§ **Stored records**:
::::::

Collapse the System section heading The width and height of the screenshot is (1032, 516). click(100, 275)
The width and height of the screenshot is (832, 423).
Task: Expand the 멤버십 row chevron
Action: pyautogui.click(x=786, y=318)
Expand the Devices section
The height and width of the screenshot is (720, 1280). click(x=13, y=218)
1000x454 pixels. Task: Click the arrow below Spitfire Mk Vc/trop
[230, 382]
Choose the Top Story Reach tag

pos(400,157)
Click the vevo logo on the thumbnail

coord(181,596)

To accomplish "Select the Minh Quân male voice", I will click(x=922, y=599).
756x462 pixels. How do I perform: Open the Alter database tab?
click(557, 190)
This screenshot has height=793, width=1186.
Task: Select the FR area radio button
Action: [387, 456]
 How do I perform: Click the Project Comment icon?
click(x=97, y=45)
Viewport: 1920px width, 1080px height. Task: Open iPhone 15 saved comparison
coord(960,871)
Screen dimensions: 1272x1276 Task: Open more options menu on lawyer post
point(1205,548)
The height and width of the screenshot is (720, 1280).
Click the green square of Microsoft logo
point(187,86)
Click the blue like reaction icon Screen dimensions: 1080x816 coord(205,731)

::::::

§ **HOW TO COMPLETE THIS TASK**: For every record above, print an exact copy.

§ **TASK ANSWER**:
Collapse the System section heading The width and height of the screenshot is (1032, 516). click(100, 275)
The width and height of the screenshot is (832, 423).
Task: Expand the 멤버십 row chevron
Action: pyautogui.click(x=786, y=318)
Expand the Devices section
The height and width of the screenshot is (720, 1280). click(x=13, y=218)
1000x454 pixels. Task: Click the arrow below Spitfire Mk Vc/trop
[230, 382]
Choose the Top Story Reach tag

pos(400,157)
Click the vevo logo on the thumbnail

coord(181,596)

To accomplish "Select the Minh Quân male voice", I will click(x=922, y=599).
756x462 pixels. How do I perform: Open the Alter database tab?
click(557, 190)
This screenshot has height=793, width=1186.
Task: Select the FR area radio button
Action: [387, 456]
 How do I perform: Click the Project Comment icon?
click(x=97, y=45)
Viewport: 1920px width, 1080px height. Task: Open iPhone 15 saved comparison
coord(960,871)
Screen dimensions: 1272x1276 Task: Open more options menu on lawyer post
point(1205,548)
The height and width of the screenshot is (720, 1280).
Click the green square of Microsoft logo
point(187,86)
Click the blue like reaction icon Screen dimensions: 1080x816 coord(205,731)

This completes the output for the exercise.